Tout est fait pour émuler le succès du premier film, du costume blanc arboré par le “personnage mystérieux” du film à l’enfant propulsée bien malgré elle dans cette aventure de tous les dangers. La dernière partie du film n’en est que plus décevante, quand des âmes innocentes se retrouvent dans un lieu confiné avec des raptors qui ont les crocs. Une supérette ou une cuisine… qui verra la différence ?
Il en va de même pour le bon gros dino aux allures de “boss final”, il n’a pas eu la place pour s’épanouir pour représenter une menace assez conséquente et provoquer des sueurs froides aux spectateurs.
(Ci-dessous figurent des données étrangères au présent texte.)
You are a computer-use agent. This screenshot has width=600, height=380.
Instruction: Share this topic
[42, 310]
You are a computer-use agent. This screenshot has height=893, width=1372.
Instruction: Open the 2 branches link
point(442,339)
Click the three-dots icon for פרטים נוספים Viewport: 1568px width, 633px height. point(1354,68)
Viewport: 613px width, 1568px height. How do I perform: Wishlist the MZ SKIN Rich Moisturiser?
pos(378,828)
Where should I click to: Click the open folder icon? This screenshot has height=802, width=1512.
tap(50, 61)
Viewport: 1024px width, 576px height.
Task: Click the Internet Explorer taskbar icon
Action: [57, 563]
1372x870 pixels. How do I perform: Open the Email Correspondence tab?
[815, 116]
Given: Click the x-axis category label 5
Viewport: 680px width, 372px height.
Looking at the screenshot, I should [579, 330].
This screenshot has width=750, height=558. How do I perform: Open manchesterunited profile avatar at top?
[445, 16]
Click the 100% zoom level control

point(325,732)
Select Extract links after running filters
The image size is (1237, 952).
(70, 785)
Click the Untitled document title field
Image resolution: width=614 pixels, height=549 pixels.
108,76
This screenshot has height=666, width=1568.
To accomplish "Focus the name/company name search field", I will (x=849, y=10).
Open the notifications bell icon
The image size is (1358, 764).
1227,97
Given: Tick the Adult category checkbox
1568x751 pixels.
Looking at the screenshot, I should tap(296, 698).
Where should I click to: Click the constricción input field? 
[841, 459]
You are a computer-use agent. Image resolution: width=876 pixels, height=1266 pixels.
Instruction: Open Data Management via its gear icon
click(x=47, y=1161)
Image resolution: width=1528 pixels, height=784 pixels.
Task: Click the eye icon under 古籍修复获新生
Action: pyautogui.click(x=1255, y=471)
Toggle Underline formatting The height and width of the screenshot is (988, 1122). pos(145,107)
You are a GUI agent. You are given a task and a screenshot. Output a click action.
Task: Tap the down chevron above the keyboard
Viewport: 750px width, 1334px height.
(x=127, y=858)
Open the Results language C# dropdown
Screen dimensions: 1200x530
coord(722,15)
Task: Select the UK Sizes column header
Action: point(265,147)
Peu importe ce qu’essaie de faire éclore la musique d’Alexandre Desplat (bien en dessous de ses partitions les plus marquantes), jamais une peur sincère pour les personnages ne s’invite.

Finalement, la véritable réussite de ce nouveau Jurassic World se trouve dans le cœur de son synopsis, un casse génétique et ses jolies scènes. Le reste n’est que fioriture. On regrette que le film n’ait pas resserré sa galerie de personnages, il chute lamentablement dans la caractérisation de ces derniers. Jamais ces figures héroïques ou antagonistes ne seront autre chose que des copies carbone de leurs prédécesseurs.
Les dialogues appuient ce manque évident d’ingéniosité ou de soin, avec des répliques utilitaristes et parfois même risibles. Le scénario se contente de poser des balises, pour s’assurer que le spectateur comprenne toute l’ampleur de la conclusion. On se demande bien ce que pourrait faire ce personnage endeuillé après la mort d’un enfant… Ce magnat de l’industrie pharmaceutique est-il aussi droit dans ses chaussures vernies qu’il le prétend ?

Est-ce que c’est grave ?
Maintenant que l’on a souligné la difficulté pour la saga Jurassic à se renouveler, à nous surprendre dans le fond comme la forme, on s’interroge… Est-il vraiment nécessaire pour les créatures du crétacé de faire souffler un vent de fraîcheur ? Pas vraiment. Parce que les dinos, peu importe ce qu’avance l’introduction sur la lassitude du public, ne cesseront jamais d’être captivants.
Un film qui a compris cette fascination des grands et des petits enfants pour ces créatures disparues et qui ne rechigne pas à offrir du grand spectacle, c’est exactement ce qu’il manquait à World pour arriver à la cheville de Park (I et II, le III n’a jamais existé). Un opus pour les sauver tous? Non. Le meilleur des pires… de loin. On redemanderait presque.